Once started, the Livy Server can be called with the following host and port:

http://localhost:8998

If you’re calling it from another machine, then you will need to update “localhost” to the Public IP or Hostname of the Livy server.

Stop

Note: Run as Root

cd /opt/livy-0.2.0/
./bin/livy-server stop

Testing Livy

This assumes you are running it from the machine where Livy was installed. Hence why we’re using localhost. If you would like to test it from another machine, then you just need to change “localhost” to the Public IP or Hostname of the Livy server.
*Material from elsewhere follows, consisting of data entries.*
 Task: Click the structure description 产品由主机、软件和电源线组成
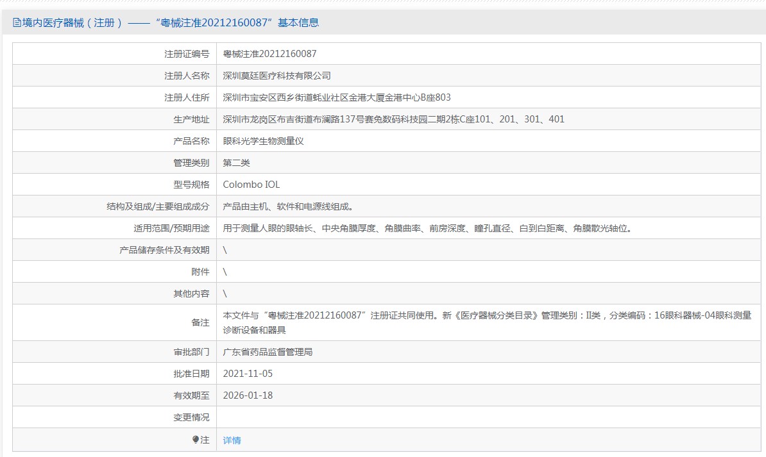(288, 206)
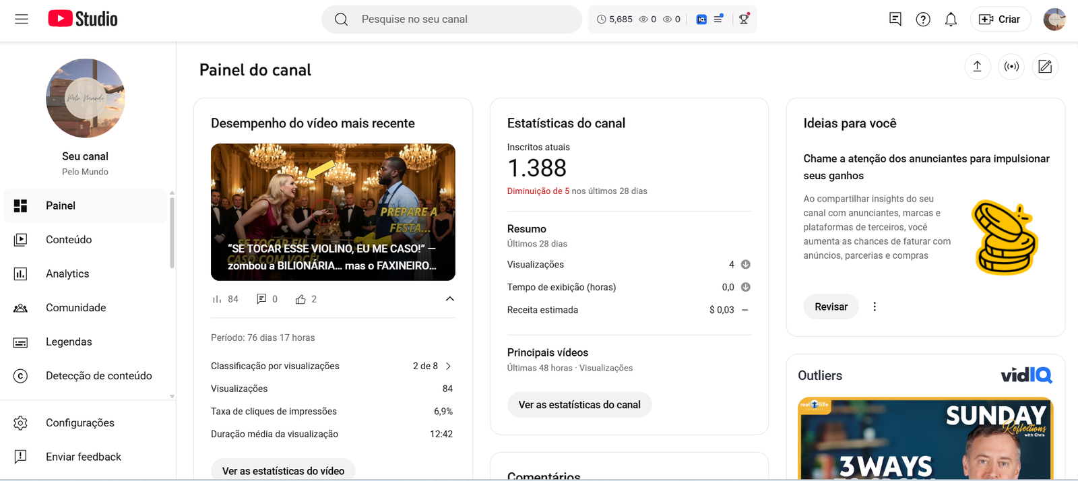This screenshot has height=481, width=1078.
Task: Open the help question mark icon
Action: (923, 20)
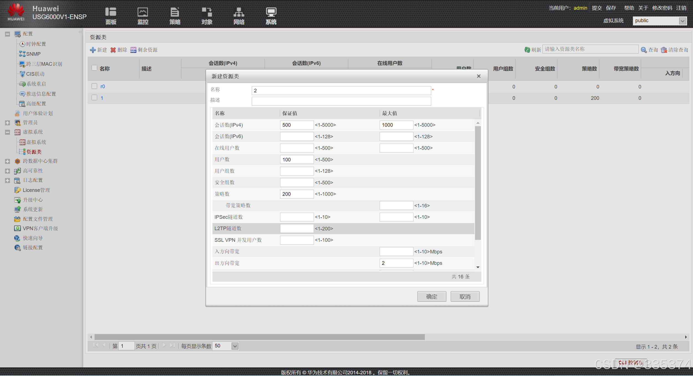
Task: Click the 剩余资源 table icon
Action: pos(133,50)
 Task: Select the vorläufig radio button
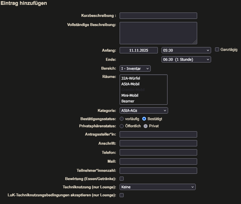(122, 119)
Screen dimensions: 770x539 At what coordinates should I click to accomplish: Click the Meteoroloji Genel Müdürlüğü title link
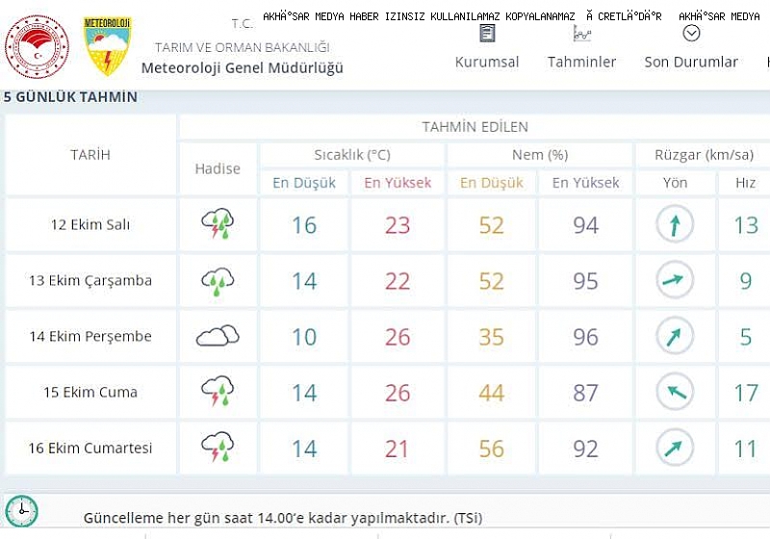click(x=243, y=67)
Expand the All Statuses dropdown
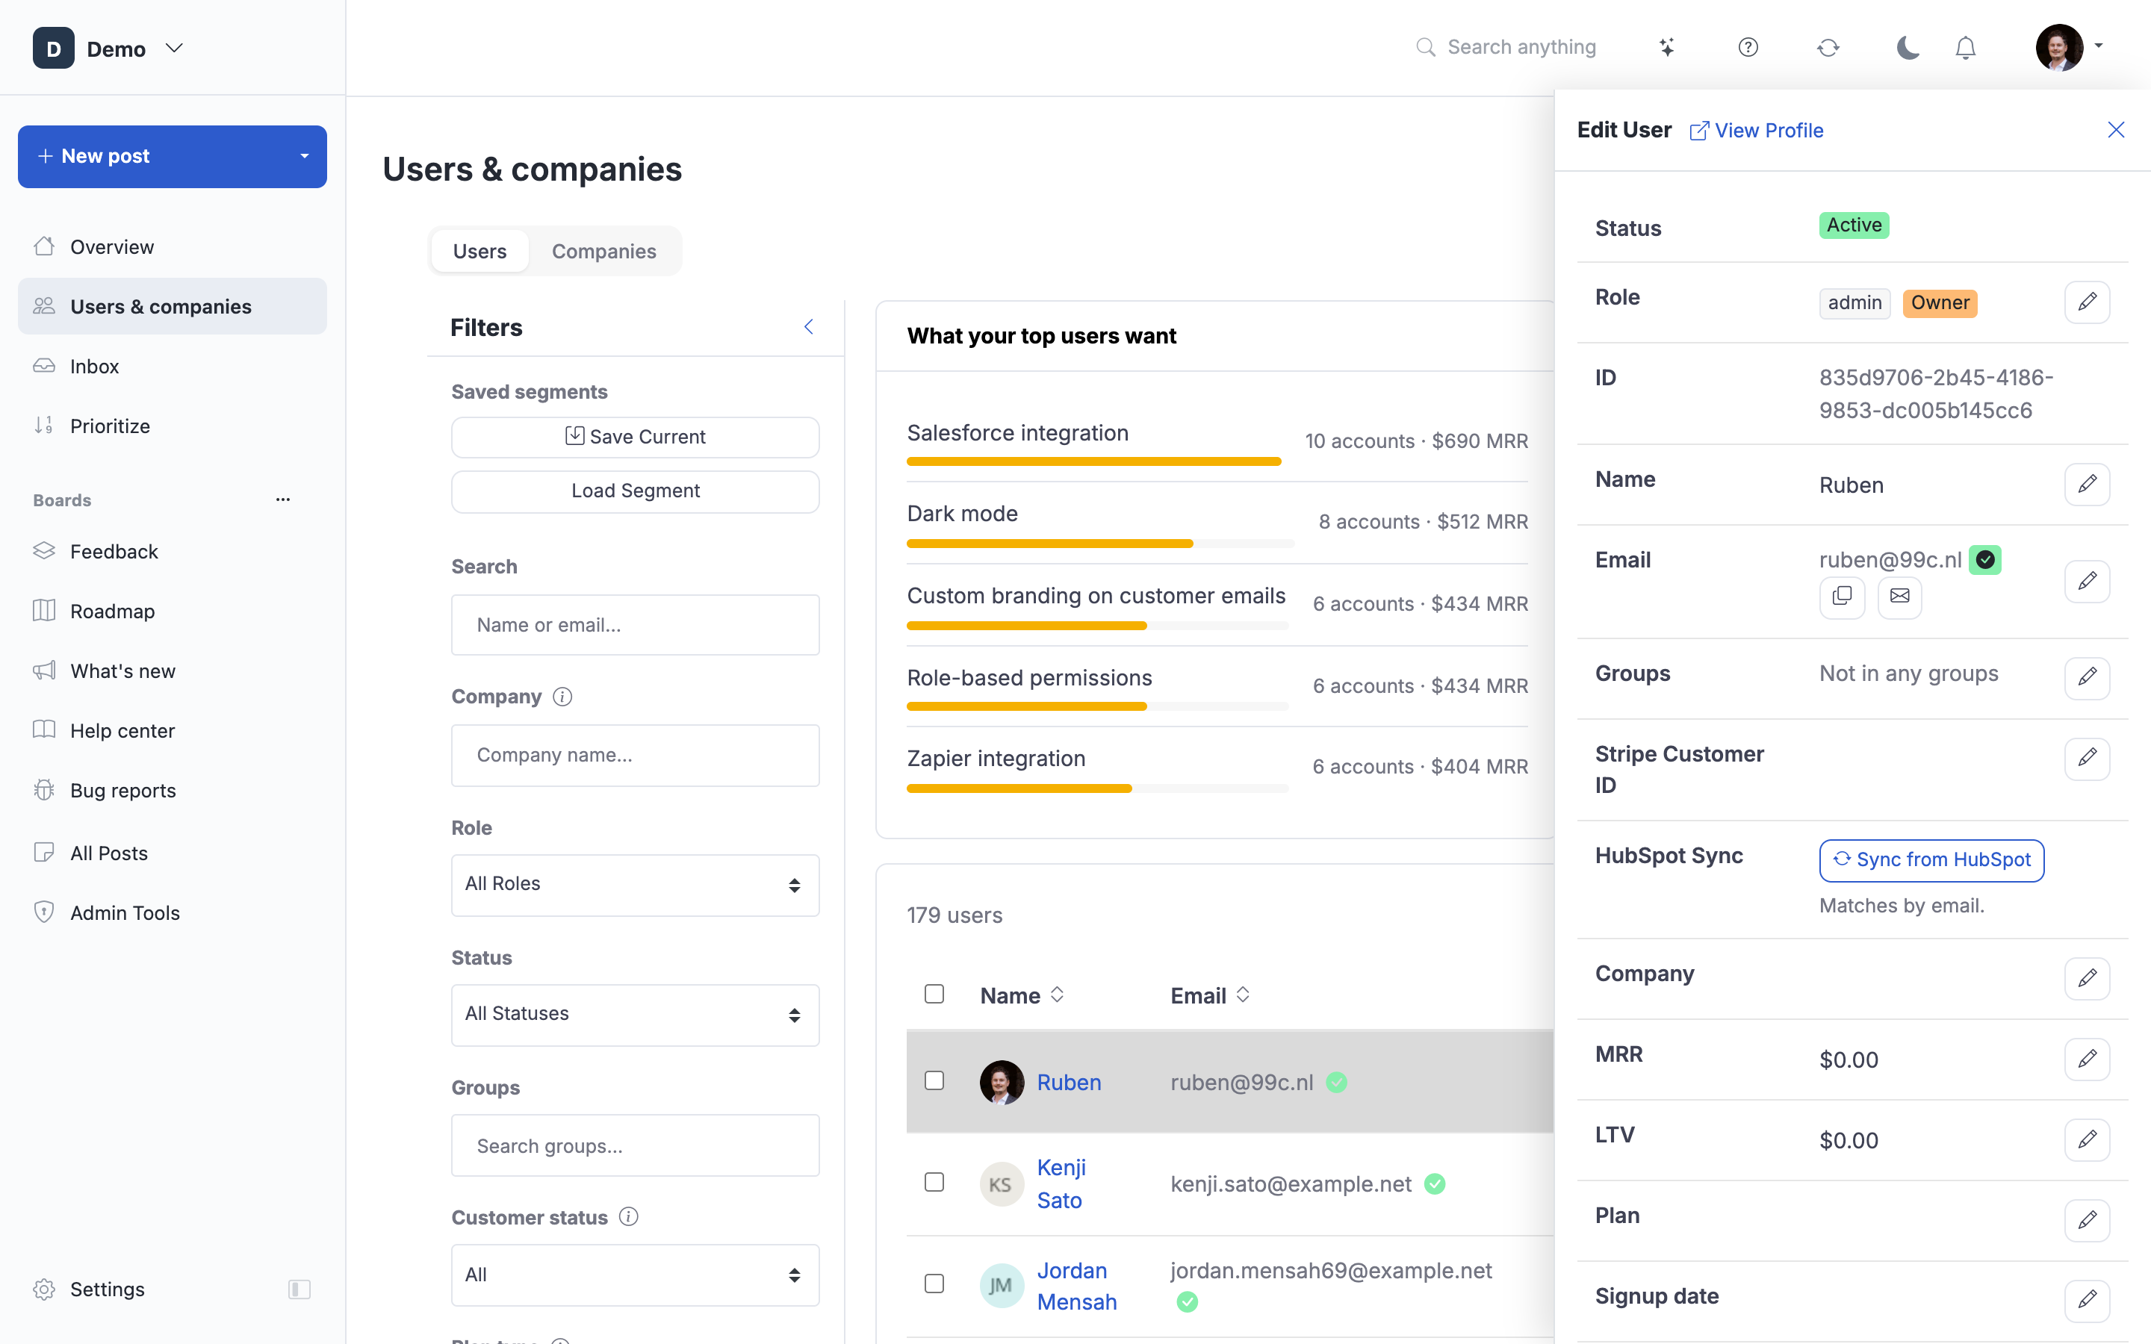The height and width of the screenshot is (1344, 2151). click(635, 1014)

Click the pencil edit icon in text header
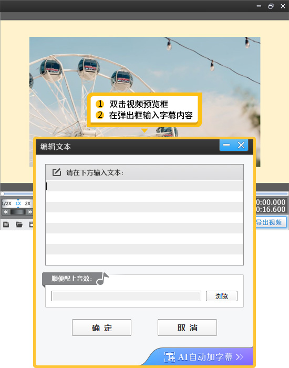click(x=57, y=172)
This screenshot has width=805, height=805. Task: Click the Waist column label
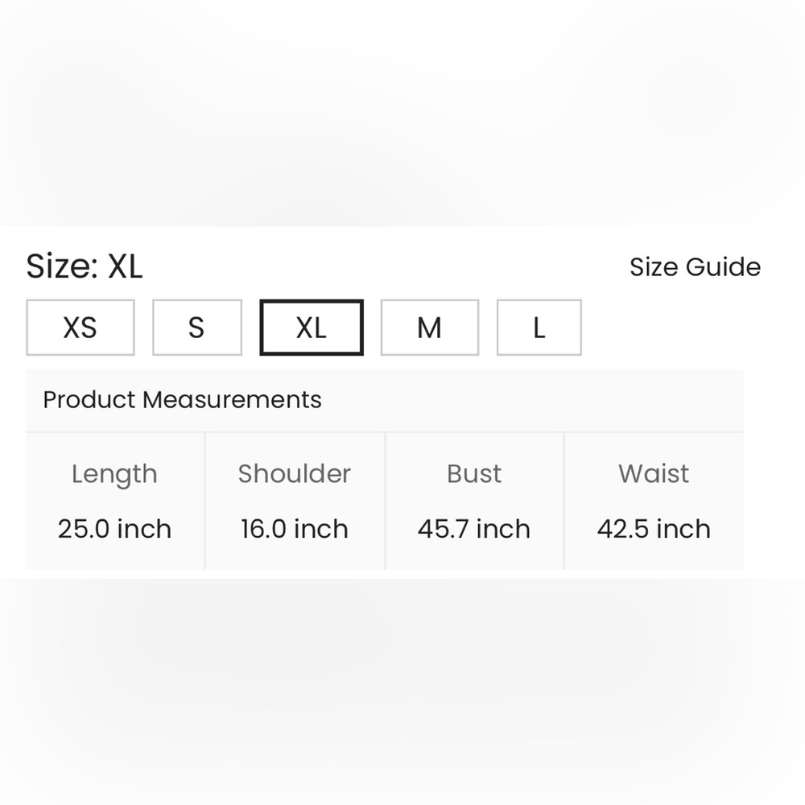coord(654,473)
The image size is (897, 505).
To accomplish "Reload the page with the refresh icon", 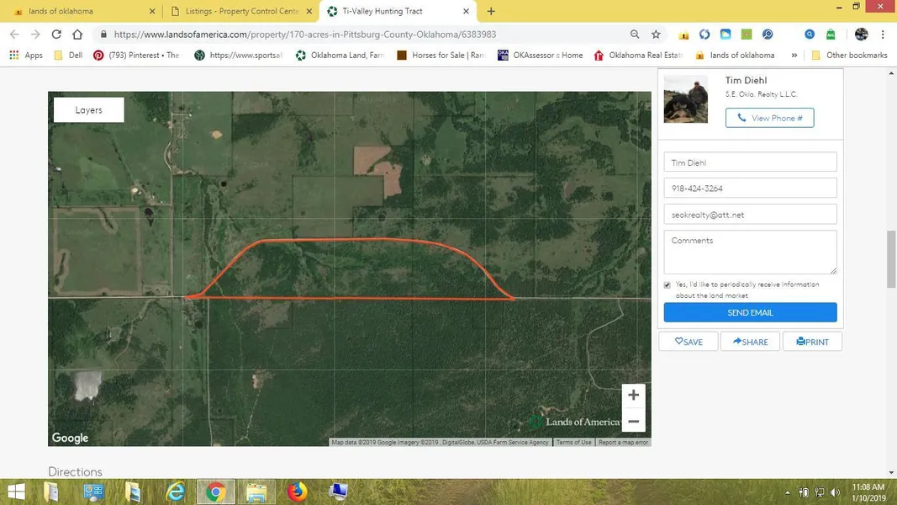I will pos(56,35).
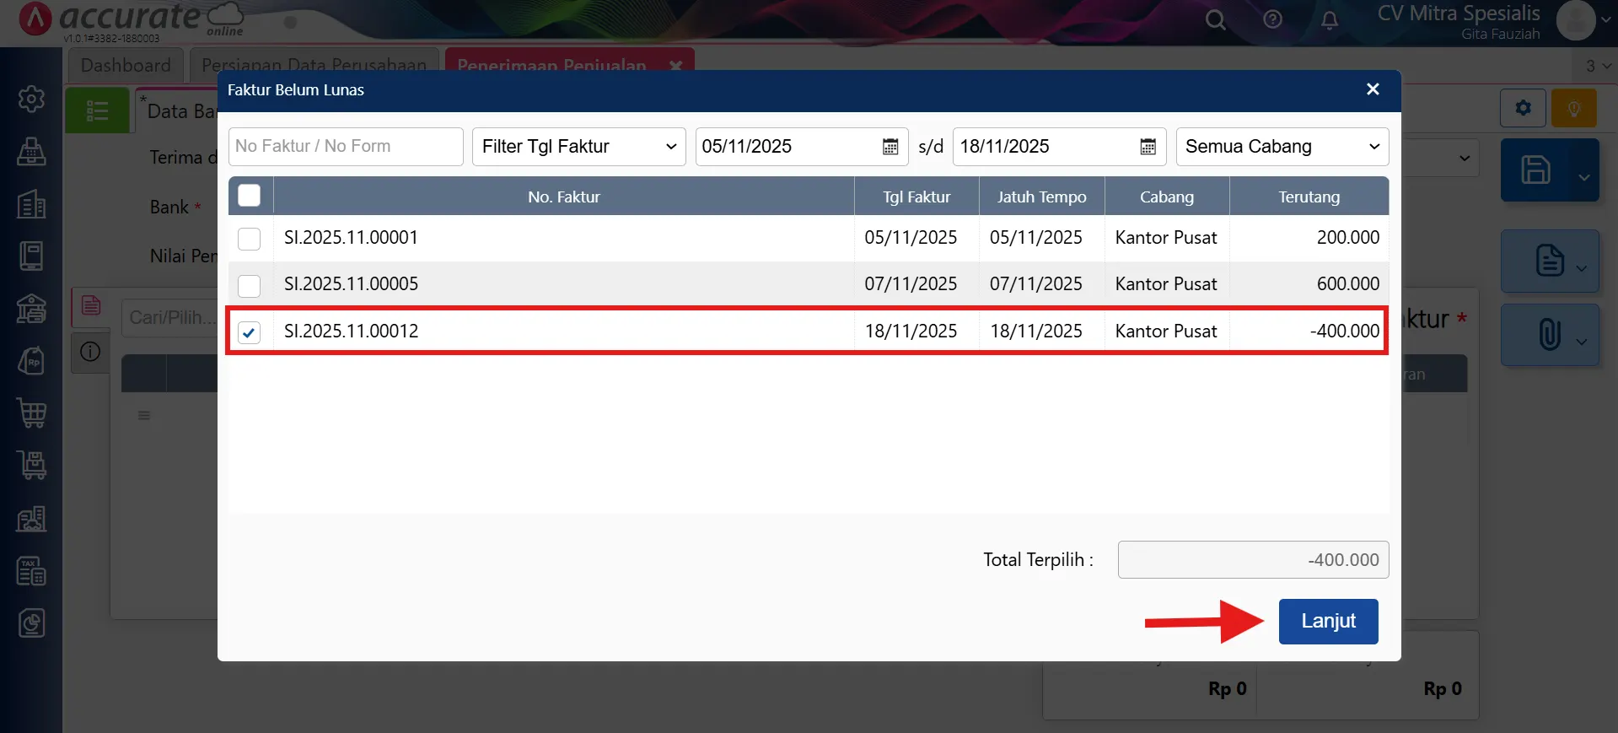This screenshot has width=1618, height=733.
Task: Click the settings gear icon in sidebar
Action: (31, 99)
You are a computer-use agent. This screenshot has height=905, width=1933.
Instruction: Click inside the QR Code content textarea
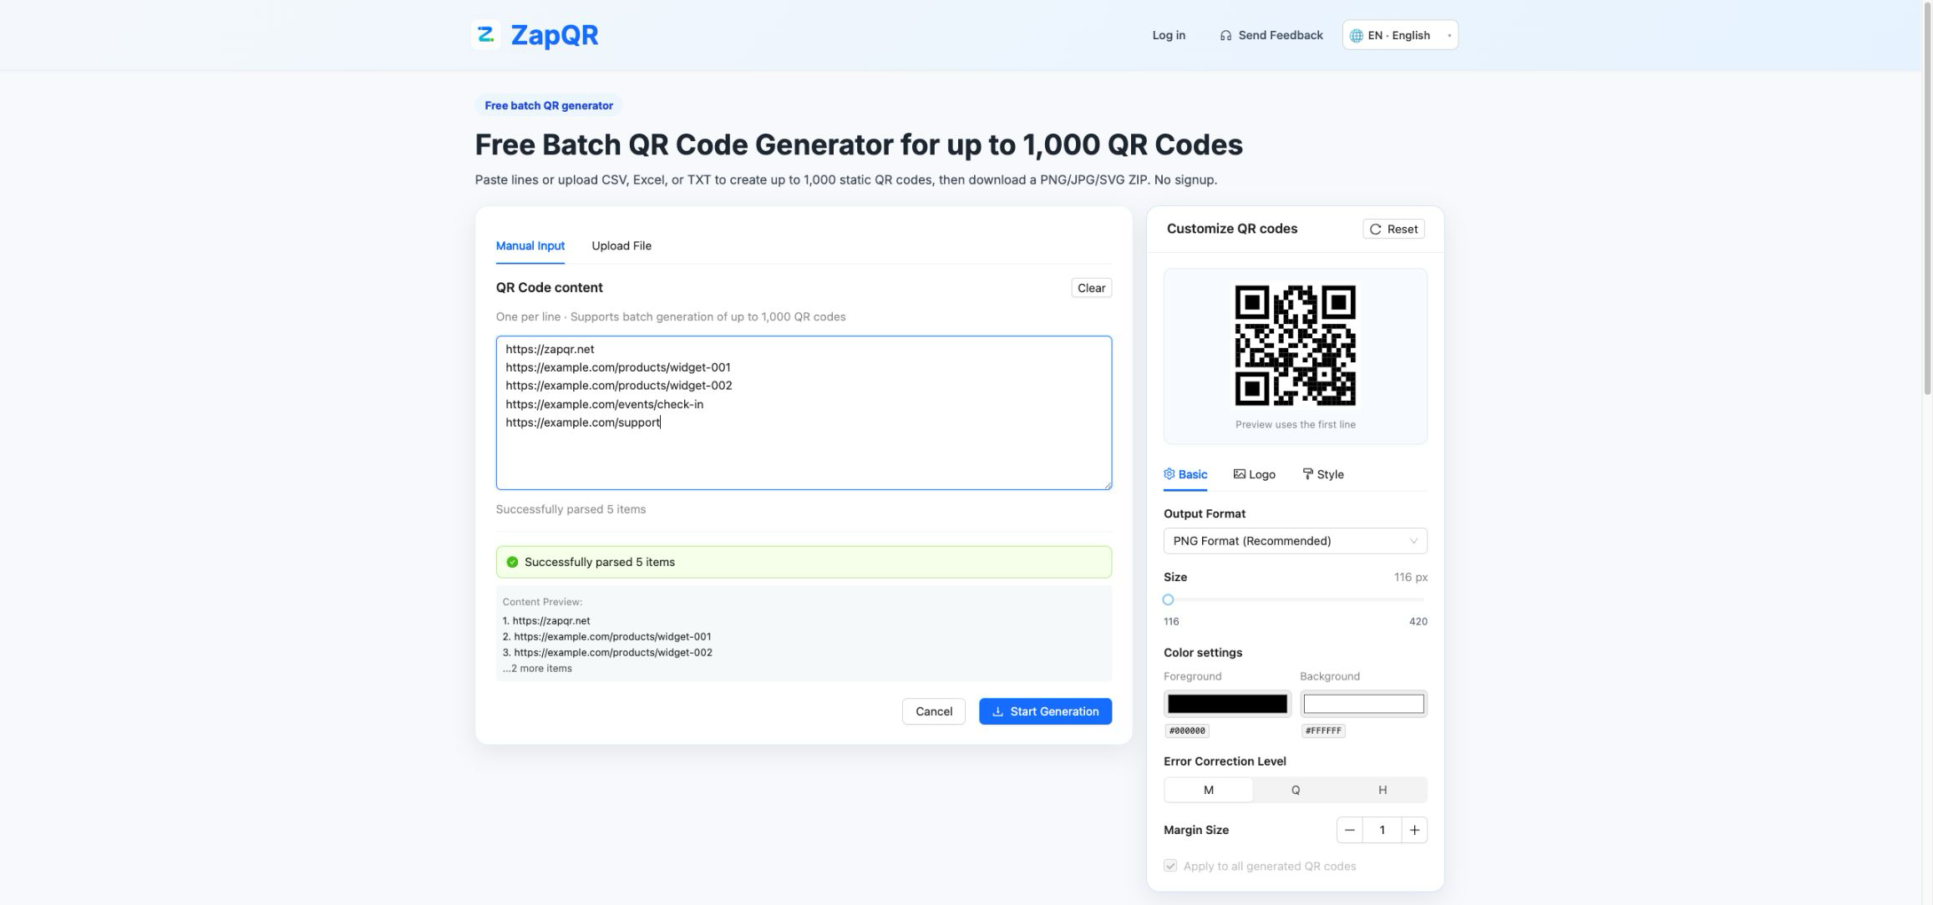[804, 413]
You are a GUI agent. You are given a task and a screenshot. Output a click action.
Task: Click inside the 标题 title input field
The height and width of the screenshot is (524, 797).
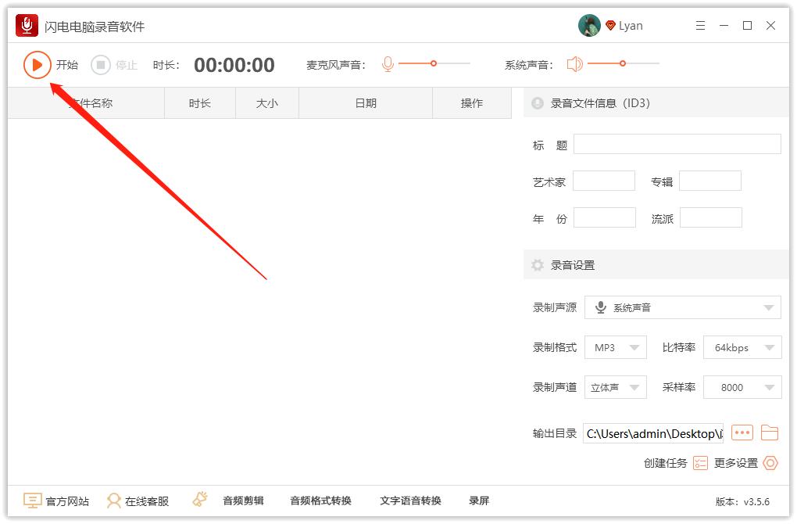click(x=677, y=144)
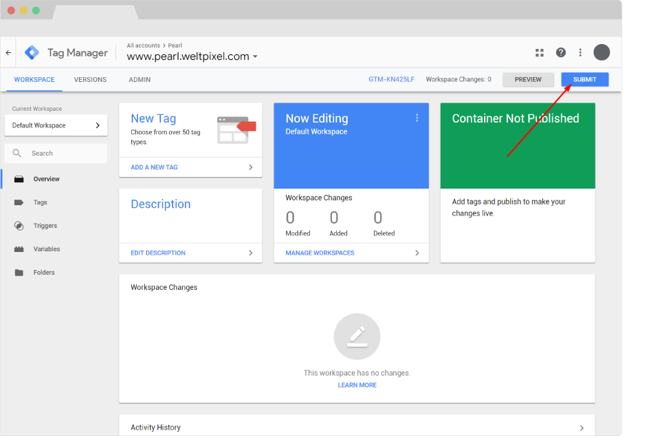Open the Variables panel
This screenshot has height=442, width=660.
47,249
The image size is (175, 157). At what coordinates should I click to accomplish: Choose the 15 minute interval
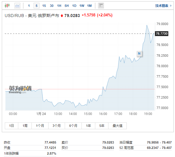click(44, 6)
  1. Create a new Livy Session
    1. Curl Command
      curl -H "Content-Type: application/json" -X POST -d '{"kind":"spark"}' -i http://localhost:8998/sessions
    2. Output
      HTTP/1.1 201 Created
      Date: Wed, 02 Nov 2016 22:38:13 GMT
      Content-Type: application/json; charset=UTF-8
      Location: /sessions/1
      Content-Length: 81
      Server: Jetty(9.2.16.v20160414)
      
      {"id":1,"owner":null,"proxyUser":null,"state":"starting","kind":"spark","log":[]}
  2. View Current Livy Sessions
    1. Curl Command
      curl -H "Content-Type: application/json" -i http://localhost:8998/sessions
    2. Output
      HTTP/1.1 200 OK
      Date: Tue, 08 Nov 2016 02:30:34 GMT
      Content-Type: application/json; charset=UTF-8
      Content-Length: 111
      Server: Jetty(9.2.16.v20160414)
      
      {"from":0,"total":1,"sessions":[{"id":0,"owner":null,"proxyUser":null,"state":"idle","kind":"spark","log":[]}]}
  3. Get Livy Session Info
    1. Curl Command
      curl -H "Content-Type: application/json" -i http://localhost:8998/sessions/0
    2. Output
      HTTP/1.1 200 OK
      Date: Tue, 08 Nov 2016 02:31:04 GMT
      Content-Type: application/json; charset=UTF-8
      Content-Length: 77
      Server: Jetty(9.2.16.v20160414)
      
      {"id":0,"owner":null,"proxyUser":null,"state":"idle","kind":"spark","log":[]}
  4. Submit job to Livy
    1. Curl Command
      curl -H "Content-Type: application/json" -X POST -d '{"code":"println(sc.parallelize(1 to 5).collect())"}' -i http://localhost:8998/sessions/0/statements
    2. Output
      HTTP/1.1 201 Created
      Date: Tue, 08 Nov 2016 02:31:29 GMT
      Content-Type: application/json; charset=UTF-8
      Location: /sessions/0/statements/0
      Content-Length: 40
      Server: Jetty(9.2.16.v20160414)
      
      {"id":0,"state":"running","output":null}
  5. Get Job Status and Output
    1. Curl Command
      curl -H "Content-Type: application/json" -i http://localhost:8998/sessions/0/statements/0
    2. Output
      HTTP/1.1 200 OK
      Date: Tue, 08 Nov 2016 02:32:15 GMT
      Content-Type: application/json; charset=UTF-8
      Content-Length: 109
      Server: Jetty(9.2.16.v20160414)
      
      {"id":0,"state":"available","output":{"status":"ok","execution_count":0,"data":{"text/plain":"[I@6270e14a"}}}
  6. Delete Session
    1. Curl Command
      curl -H "Content-Type: application/json" -X DELETE -d -i http://localhost:8998/sessions/0
    2. Output
      {"msg":"deleted"}